Sarah, invece, ha il bacino rotto ed è zoppa. Non appena ci vede ci accoglie con un sorriso, ma i suoi occhi lucidi. Anche lei è piegata da ciò che ha visto e, soprattutto, ha vissuto. Lei e le sue sorelle sono accompagnate da una giovane zia (sua mamma infatti è rimasta paralizzata in un bombardamento mentre suo padre risulta ancora disperso) che, dice, è pronta a tornare a Gaza una volta che le nipoti verranno curate. «È la nostra terra, tu cosa faresti?», ci chiede. Difficile rispondere. Certo, è il loro Paese quello.
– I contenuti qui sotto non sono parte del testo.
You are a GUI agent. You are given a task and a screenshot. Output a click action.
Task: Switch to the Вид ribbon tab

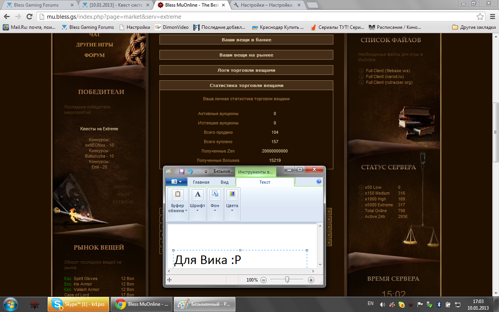(x=225, y=182)
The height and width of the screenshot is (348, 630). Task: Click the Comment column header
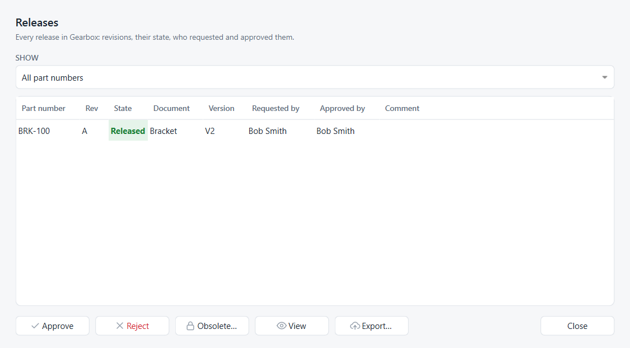(402, 109)
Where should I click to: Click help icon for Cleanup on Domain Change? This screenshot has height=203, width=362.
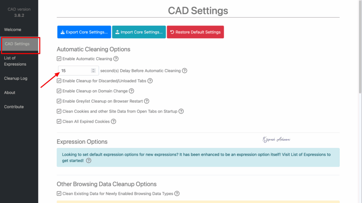tap(132, 91)
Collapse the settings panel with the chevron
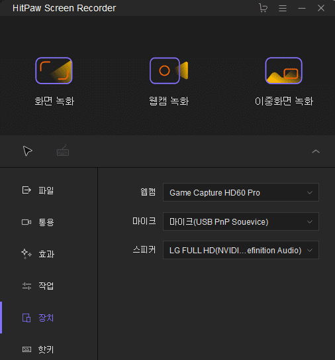335x360 pixels. (316, 151)
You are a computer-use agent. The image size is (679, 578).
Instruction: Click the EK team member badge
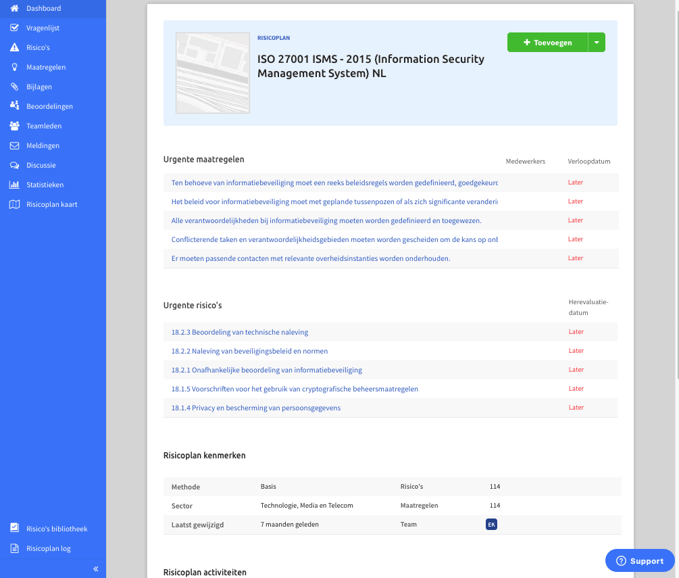(491, 524)
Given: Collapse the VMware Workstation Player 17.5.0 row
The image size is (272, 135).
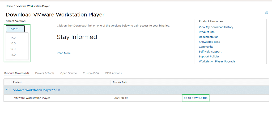Looking at the screenshot, I should (x=7, y=90).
Ma perché tornare a rischiare la vita tra le bombe, in città che non esistono più?
Abdel ha solo cinque anni ed è un tipo vivace, nonostante la grande garza sporca di pus sulla testa che copre un cranio fatto a pezzi. Si trovava in casa insieme alla sua famiglia quando un raid israeliano ha distrutto tutto, uccidendo i suoi genitori e suo fratello maggiore. Mentre parliamo, sua zia estrae il cellulare per mostrarci il corpicino sporco di sangue del fratello di Abdel, mentre lui sparisce. «Ha visto i soldati e pensava fossero quelli israeliani venuti per portarlo via», ci racconta poco dopo l’interprete. La piccola Rania, invece, sogna un posto dove non si combatte perché, dice, ha già visto troppa gente morire. E poi Karim, il più piccolo del gruppo, dal sorriso vispo: ha solo un anno e mezzo ma il suo corpo è già una piaga fatta di ustioni e cicatrici. Corre e scappa, per poi inciampare nella kefiah che gli è stata messa in testa.
Nicola Minasi, a capo dell’Unità di crisi della Farnesina che è a capo di questa missione, racconta: «Durante questa guerra, l’ospedale Umberto I de Il Cairo è diventato il punto di raccolta degli italiani usciti da Gaza e anche dei palestinesi che, con le loro famiglie, stiamo prendendo per tornare in Italia. Contiamo molto sull’aiuto dell’ospedale e siamo contenti di poter realizzare il piano del governo italiano – congiunto tra ministero degli Esteri, Difesa, Sanità, intelligence – per portare in Italia questi bambini».
Lo sforzo non è stato facile. Il nostro Paese ha infatti dovuto giocare di sponda sia sul fronte palestinese sia su quello israeliano. «È un’operazione che nasce fin dall’inizio con un disegno interforze e interagenzie», ci racconta il generale Francesco Paolo Figliuolo, comandante del Covi, non appena atterriamo insieme ai bambini all’aeroporto di Ciampino. «È uno sforzo doveroso, fatto coordinandoci con altre nazioni: su nave Vulcano, per esempio, era a bordo un team medico del Qatar». Undici vite sono state portate in salvo. Frammenti di storie di una storia più grande. Che si sono messi alle spalle. Ma che portano ancora sulle ossa e sulla pelle.